My question is this: is it possible to batch a dynamic number of mutations in a single request using the CodeGen-generated services? It seems like batching would be easy if I didn't use CodeGen, since I could just create the mutation definition dynamically on the fly. However, CodeGen seems to enforce rather static operation definitions.

Is there a nice way to achieve what I am looking for? I might be going the wrong way about this too, so if the most graphql-y solution actually requires a schema redesign, I'd be happy if someone pointed this out to me.types

2

2 Answers

2
votes

Think of codegen as development tool, not as runtime library, so it should provide typings and generate code. The functionality you mentioned refers to the runtime behaviour of you app.

GraphQL-Codegen doesn't deal with this kind of functionality, but you can create a custom plugin that will create the grouped operations you need (https://graphql-code-generator.com/docs/custom-codegen/index).

I think the best way to group operation in runtime is to use batching solution. If you are using Apollo-Client, you can use apollo-link-batch-http (https://www.apollographql.com/docs/link/links/batch-http/) and it will group GraphQL operations that are executed together (you can customize the timespan).

0
votes

The optimal solution is to create a new mutation field to support this functionality, because that way you can optimize how your application does the actual write operation (i.e. a single database call instead of multiple).
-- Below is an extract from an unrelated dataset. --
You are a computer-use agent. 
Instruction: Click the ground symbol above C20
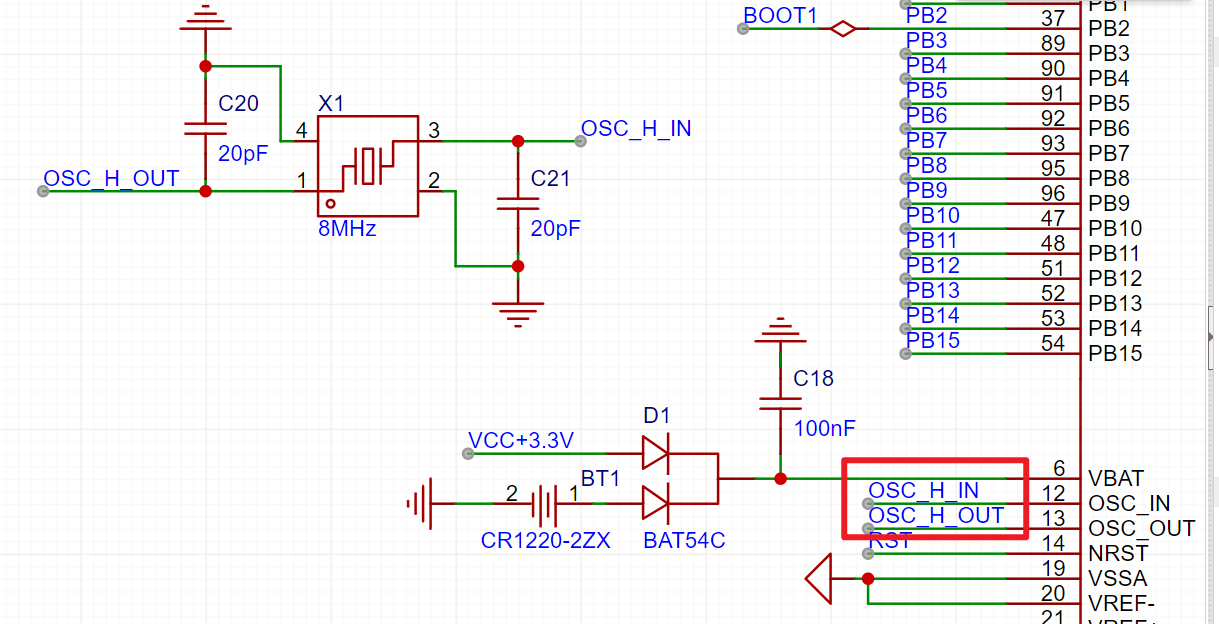pos(205,18)
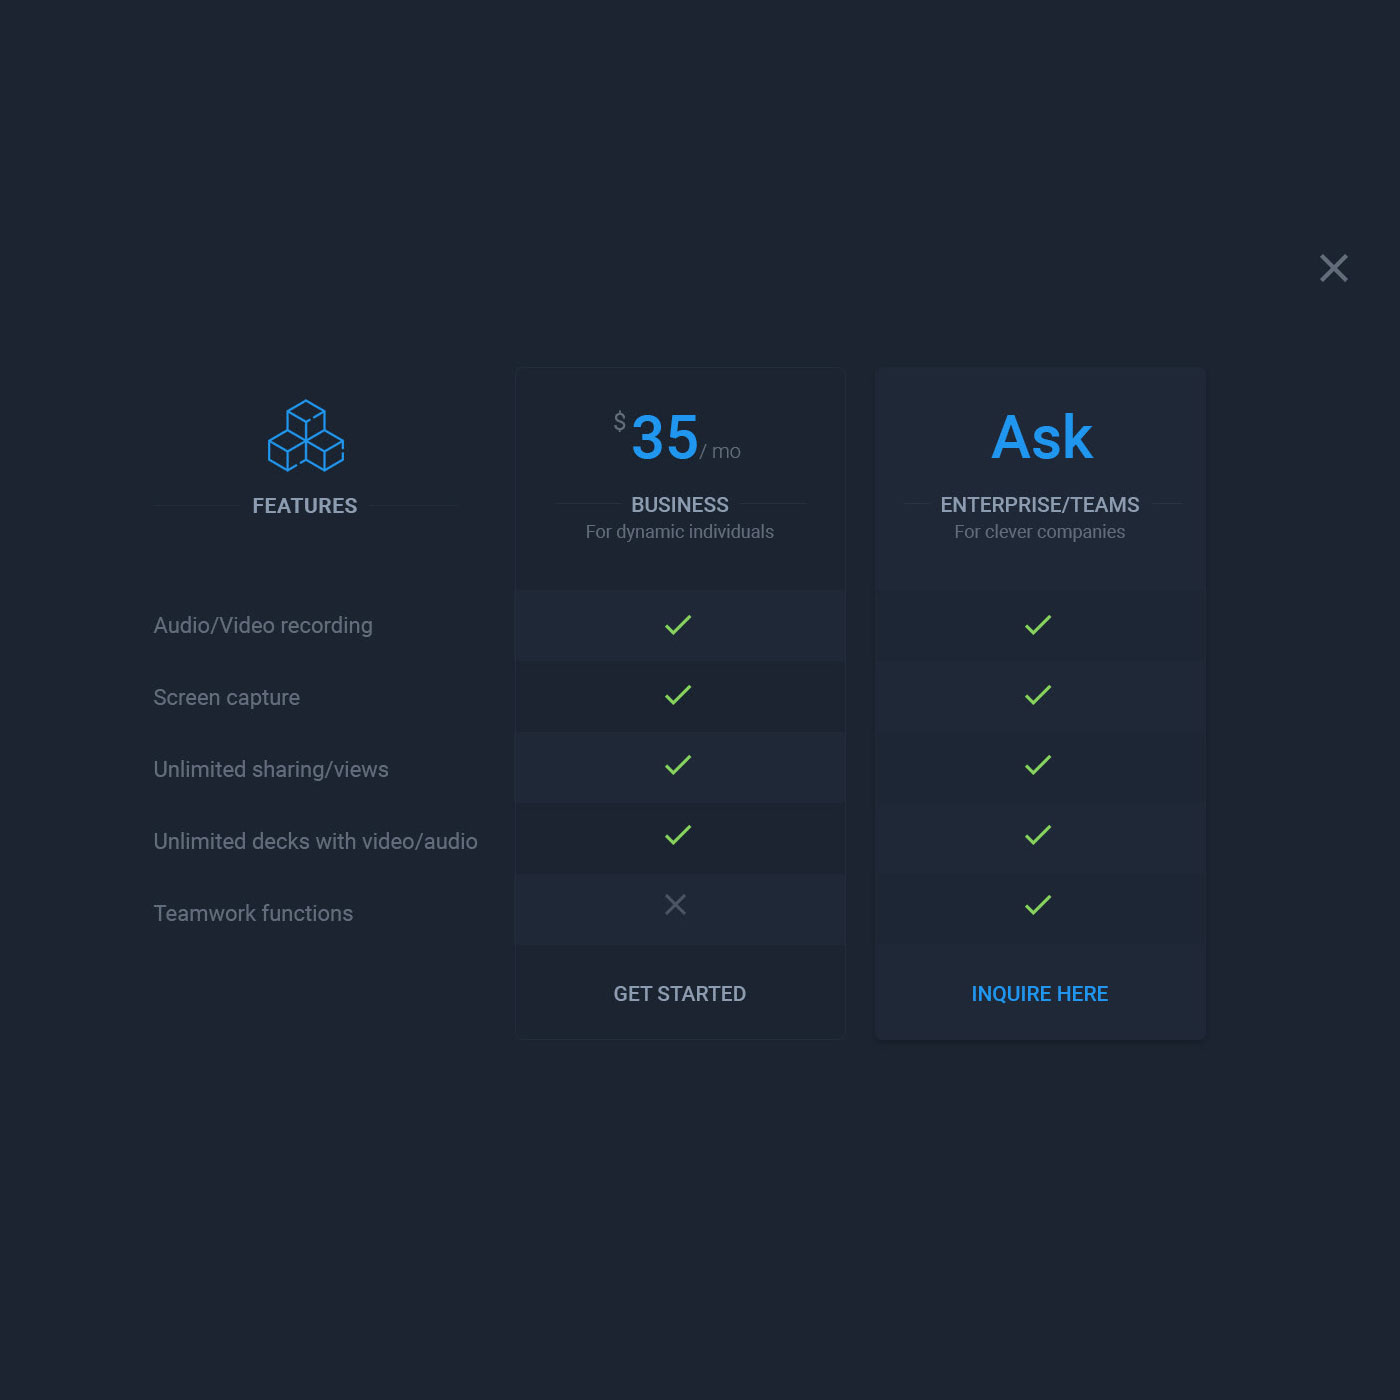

In the event that your data source requires you to make multiple requests to it for each product regardless, you may want to be able to undo all the work that was done if any individual operation fails.

Assuming you're using Apollo client, you can also use a link that does batching so that even if you make separate calls to the mutation service, they'll be batched into a single GraphQL request.

If you need some way to do dynamic operations with codegen, you can submit a feature request issue. However, this seems like an edge case -- if the schema is missing functionality the client needs, then its best to try to implement that functionality in the schema rather than trying to solve it on the client-side. If you solve it client-side, you'll have to do it once for every client application you have.